Dataset records
============================================================

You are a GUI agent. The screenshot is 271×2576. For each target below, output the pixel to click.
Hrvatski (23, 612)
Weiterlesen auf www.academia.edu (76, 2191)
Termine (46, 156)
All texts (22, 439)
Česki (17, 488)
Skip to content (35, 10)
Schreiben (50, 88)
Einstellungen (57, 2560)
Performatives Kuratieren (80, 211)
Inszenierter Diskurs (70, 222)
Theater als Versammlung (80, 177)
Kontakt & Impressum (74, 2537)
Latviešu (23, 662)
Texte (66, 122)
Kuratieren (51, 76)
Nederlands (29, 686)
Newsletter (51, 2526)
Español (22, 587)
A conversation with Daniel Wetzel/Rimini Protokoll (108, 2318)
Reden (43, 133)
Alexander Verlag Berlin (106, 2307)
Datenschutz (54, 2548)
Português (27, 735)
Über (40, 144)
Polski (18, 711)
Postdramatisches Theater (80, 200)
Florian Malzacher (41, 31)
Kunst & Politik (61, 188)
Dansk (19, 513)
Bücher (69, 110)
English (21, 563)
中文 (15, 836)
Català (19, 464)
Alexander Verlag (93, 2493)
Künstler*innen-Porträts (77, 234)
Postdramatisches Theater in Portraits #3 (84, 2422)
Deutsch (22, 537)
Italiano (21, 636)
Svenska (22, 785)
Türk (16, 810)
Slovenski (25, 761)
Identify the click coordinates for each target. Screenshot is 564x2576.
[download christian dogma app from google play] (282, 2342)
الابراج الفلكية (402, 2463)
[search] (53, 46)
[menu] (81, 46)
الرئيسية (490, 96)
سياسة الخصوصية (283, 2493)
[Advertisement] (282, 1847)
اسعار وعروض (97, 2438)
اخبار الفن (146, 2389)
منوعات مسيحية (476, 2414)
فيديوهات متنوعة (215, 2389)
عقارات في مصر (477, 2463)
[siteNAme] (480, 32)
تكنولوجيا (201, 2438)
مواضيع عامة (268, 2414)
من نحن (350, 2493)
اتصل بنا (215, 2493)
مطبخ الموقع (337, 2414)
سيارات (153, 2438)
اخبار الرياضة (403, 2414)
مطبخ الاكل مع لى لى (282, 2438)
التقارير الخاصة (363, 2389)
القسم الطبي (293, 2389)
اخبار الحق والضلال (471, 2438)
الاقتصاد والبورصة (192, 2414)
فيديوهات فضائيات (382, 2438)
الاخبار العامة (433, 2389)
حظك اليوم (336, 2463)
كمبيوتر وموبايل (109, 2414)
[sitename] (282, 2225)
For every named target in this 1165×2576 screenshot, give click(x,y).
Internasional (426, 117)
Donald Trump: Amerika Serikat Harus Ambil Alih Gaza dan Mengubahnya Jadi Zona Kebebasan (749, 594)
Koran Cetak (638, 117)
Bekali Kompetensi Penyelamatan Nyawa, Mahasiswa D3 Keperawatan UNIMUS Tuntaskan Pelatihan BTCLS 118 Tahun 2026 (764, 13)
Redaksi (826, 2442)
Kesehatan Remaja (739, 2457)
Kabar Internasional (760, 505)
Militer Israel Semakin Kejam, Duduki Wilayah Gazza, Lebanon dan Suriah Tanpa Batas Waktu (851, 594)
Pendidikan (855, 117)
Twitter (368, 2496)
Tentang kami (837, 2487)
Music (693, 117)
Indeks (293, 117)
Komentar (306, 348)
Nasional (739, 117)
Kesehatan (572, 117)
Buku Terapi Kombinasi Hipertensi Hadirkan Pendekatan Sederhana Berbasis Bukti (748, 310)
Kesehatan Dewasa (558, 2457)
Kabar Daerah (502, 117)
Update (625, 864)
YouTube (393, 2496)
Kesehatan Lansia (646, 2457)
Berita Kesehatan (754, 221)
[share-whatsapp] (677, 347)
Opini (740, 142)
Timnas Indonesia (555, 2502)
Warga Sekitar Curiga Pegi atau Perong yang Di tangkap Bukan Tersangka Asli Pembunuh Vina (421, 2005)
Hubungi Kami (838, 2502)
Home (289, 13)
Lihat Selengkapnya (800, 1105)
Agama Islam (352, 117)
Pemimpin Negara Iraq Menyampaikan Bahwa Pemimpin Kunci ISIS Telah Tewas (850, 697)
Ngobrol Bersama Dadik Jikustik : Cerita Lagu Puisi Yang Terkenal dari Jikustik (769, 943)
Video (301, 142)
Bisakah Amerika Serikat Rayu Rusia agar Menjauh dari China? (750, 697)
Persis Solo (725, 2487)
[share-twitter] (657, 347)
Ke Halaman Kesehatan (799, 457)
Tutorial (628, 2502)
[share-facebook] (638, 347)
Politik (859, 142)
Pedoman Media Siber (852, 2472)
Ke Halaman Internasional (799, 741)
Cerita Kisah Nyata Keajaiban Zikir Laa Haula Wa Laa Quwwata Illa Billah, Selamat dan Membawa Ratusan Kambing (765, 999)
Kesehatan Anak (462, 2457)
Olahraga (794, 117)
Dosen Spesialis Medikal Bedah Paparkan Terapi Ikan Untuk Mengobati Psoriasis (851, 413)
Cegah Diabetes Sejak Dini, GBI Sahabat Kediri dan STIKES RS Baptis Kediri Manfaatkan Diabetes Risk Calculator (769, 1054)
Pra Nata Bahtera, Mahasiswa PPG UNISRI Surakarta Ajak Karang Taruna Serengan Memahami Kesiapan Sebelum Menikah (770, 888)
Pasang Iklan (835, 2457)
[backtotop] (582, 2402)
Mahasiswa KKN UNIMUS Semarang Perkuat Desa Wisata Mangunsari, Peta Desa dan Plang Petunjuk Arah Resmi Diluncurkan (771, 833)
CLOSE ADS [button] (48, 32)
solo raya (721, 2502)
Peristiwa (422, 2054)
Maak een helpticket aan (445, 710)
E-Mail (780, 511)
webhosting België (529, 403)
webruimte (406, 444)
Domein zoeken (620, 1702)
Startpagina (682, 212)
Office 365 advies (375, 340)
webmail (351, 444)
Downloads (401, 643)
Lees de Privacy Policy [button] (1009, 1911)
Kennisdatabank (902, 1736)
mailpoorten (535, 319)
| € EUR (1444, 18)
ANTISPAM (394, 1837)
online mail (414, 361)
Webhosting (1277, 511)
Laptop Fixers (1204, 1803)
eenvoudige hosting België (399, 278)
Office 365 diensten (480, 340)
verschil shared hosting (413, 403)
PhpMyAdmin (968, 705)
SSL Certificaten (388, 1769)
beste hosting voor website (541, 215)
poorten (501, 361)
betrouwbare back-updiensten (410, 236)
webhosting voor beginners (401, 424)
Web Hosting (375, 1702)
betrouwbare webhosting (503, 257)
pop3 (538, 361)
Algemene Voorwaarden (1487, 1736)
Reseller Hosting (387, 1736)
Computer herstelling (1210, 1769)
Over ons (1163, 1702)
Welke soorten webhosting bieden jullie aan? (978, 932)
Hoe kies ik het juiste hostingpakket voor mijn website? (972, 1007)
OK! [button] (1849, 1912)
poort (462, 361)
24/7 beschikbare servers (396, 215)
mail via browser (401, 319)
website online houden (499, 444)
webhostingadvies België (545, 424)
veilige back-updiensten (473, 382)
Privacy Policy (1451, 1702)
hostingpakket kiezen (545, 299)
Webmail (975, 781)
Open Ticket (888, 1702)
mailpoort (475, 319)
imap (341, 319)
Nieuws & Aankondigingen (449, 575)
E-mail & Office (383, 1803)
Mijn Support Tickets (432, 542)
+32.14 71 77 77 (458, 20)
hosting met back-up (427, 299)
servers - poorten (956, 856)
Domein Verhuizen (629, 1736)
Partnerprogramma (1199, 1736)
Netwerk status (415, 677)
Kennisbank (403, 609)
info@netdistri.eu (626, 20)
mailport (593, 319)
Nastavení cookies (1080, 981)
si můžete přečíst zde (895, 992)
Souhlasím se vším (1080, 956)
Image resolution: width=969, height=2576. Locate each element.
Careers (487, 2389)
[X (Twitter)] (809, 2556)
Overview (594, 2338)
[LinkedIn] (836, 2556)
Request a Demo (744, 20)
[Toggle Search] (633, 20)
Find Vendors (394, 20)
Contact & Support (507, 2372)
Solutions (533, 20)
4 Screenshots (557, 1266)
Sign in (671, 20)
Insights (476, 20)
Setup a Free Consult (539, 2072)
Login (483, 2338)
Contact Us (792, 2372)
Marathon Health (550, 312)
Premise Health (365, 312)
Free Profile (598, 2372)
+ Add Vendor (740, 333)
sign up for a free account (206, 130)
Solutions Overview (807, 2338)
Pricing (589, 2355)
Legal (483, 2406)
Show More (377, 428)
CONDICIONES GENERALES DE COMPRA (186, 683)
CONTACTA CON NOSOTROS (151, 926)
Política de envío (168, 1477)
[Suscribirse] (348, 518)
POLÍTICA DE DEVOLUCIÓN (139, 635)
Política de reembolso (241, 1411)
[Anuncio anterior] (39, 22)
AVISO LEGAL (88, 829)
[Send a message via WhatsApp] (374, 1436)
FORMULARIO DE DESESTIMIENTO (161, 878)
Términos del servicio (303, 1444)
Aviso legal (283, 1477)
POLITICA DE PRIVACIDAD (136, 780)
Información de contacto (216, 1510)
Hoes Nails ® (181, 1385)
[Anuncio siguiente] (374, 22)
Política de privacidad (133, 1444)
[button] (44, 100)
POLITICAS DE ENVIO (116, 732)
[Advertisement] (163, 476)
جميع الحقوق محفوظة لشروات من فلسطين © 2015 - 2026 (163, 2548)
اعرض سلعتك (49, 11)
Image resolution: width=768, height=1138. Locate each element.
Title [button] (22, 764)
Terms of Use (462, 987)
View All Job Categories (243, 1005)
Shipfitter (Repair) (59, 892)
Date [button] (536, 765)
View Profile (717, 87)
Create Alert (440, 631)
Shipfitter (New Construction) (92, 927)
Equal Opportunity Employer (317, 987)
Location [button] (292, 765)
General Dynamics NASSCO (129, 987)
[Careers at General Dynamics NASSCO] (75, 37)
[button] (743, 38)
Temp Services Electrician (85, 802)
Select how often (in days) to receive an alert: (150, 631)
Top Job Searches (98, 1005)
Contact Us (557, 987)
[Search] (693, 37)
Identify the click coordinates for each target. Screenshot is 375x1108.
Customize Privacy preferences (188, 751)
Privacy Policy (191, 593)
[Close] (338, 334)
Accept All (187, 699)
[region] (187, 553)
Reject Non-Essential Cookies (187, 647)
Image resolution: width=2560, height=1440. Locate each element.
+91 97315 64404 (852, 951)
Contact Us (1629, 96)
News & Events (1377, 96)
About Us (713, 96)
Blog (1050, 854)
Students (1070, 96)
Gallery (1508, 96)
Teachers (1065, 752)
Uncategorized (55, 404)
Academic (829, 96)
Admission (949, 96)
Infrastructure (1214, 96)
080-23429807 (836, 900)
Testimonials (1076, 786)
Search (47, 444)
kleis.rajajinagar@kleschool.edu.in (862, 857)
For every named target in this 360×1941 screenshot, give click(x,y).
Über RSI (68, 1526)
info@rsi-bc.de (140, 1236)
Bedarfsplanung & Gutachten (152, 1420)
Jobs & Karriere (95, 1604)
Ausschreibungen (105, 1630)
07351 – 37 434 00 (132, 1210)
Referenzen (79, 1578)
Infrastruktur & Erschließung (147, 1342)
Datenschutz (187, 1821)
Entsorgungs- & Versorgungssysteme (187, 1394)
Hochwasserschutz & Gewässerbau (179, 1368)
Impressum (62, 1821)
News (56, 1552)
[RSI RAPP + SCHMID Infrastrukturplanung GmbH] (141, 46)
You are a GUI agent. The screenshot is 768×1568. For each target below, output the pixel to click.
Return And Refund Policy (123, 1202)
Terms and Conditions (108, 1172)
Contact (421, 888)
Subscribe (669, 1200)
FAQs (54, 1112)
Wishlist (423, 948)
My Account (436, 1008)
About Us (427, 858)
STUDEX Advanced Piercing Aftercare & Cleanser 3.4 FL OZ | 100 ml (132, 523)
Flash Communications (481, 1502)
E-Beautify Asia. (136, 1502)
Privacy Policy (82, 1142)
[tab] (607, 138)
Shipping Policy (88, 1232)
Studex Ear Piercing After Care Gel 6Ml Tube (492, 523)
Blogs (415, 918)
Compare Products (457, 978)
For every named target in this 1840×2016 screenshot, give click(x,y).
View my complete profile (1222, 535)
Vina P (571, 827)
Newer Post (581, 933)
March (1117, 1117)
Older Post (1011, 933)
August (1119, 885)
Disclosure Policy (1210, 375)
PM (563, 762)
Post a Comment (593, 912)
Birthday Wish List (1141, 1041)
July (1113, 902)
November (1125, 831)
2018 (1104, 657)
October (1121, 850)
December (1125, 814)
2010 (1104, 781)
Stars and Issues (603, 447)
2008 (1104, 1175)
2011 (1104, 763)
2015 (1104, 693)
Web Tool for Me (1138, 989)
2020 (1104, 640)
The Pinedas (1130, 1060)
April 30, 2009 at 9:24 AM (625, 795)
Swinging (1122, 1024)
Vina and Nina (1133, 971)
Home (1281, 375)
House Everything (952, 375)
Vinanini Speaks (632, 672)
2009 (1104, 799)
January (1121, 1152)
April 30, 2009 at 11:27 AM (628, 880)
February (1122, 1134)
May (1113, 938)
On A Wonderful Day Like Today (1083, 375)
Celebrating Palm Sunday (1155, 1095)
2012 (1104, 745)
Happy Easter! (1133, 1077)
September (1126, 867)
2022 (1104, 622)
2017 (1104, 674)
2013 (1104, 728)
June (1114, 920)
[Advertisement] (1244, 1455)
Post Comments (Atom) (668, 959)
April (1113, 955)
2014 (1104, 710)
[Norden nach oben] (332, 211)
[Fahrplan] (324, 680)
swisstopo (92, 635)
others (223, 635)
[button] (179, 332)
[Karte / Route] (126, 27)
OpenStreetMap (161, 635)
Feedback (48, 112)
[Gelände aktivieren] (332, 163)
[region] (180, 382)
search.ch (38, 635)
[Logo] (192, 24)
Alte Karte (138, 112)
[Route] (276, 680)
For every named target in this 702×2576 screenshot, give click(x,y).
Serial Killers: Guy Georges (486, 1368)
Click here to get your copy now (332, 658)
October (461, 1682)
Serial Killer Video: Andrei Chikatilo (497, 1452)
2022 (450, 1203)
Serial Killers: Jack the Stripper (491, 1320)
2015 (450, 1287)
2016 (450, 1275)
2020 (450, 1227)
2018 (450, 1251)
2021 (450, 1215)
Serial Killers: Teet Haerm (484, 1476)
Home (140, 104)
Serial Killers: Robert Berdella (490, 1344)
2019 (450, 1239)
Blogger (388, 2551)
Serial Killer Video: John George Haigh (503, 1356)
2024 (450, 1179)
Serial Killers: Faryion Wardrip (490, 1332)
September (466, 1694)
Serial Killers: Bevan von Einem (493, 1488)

============================================================

What to do:
Return only the lines between the one holding "Free Profile (598, 2372)" and the one holding "080-23429807 (836, 900)", inclusive, exactly as they appear above.

Exercise response:
Free Profile (598, 2372)
+ Add Vendor (740, 333)
sign up for a free account (206, 130)
Solutions Overview (807, 2338)
Pricing (589, 2355)
Legal (483, 2406)
Show More (377, 428)
CONDICIONES GENERALES DE COMPRA (186, 683)
CONTACTA CON NOSOTROS (151, 926)
Política de envío (168, 1477)
[Suscribirse] (348, 518)
POLÍTICA DE DEVOLUCIÓN (139, 635)
Política de reembolso (241, 1411)
[Anuncio anterior] (39, 22)
AVISO LEGAL (88, 829)
[Send a message via WhatsApp] (374, 1436)
FORMULARIO DE DESESTIMIENTO (161, 878)
Términos del servicio (303, 1444)
Aviso legal (283, 1477)
POLITICA DE PRIVACIDAD (136, 780)
Información de contacto (216, 1510)
Hoes Nails ® (181, 1385)
[Anuncio siguiente] (374, 22)
Política de privacidad (133, 1444)
[button] (44, 100)
POLITICAS DE ENVIO (116, 732)
[Advertisement] (163, 476)
جميع الحقوق محفوظة لشروات من فلسطين © 2015 - 2026 (163, 2548)
اعرض سلعتك (49, 11)
Image resolution: width=768, height=1138. Locate each element.
Title [button] (22, 764)
Terms of Use (462, 987)
View All Job Categories (243, 1005)
Shipfitter (Repair) (59, 892)
Date [button] (536, 765)
View Profile (717, 87)
Create Alert (440, 631)
Shipfitter (New Construction) (92, 927)
Equal Opportunity Employer (317, 987)
Location [button] (292, 765)
General Dynamics NASSCO (129, 987)
[Careers at General Dynamics NASSCO] (75, 37)
[button] (743, 38)
Temp Services Electrician (85, 802)
Select how often (in days) to receive an alert: (150, 631)
Top Job Searches (98, 1005)
Contact Us (557, 987)
[Search] (693, 37)
Identify the click coordinates for each target. Screenshot is 375x1108.
Customize Privacy preferences (188, 751)
Privacy Policy (191, 593)
[Close] (338, 334)
Accept All (187, 699)
[region] (187, 553)
Reject Non-Essential Cookies (187, 647)
Image resolution: width=2560, height=1440. Locate each element.
+91 97315 64404 (852, 951)
Contact Us (1629, 96)
News & Events (1377, 96)
About Us (713, 96)
Blog (1050, 854)
Students (1070, 96)
Gallery (1508, 96)
Teachers (1065, 752)
Uncategorized (55, 404)
Academic (829, 96)
Admission (949, 96)
Infrastructure (1214, 96)
080-23429807 (836, 900)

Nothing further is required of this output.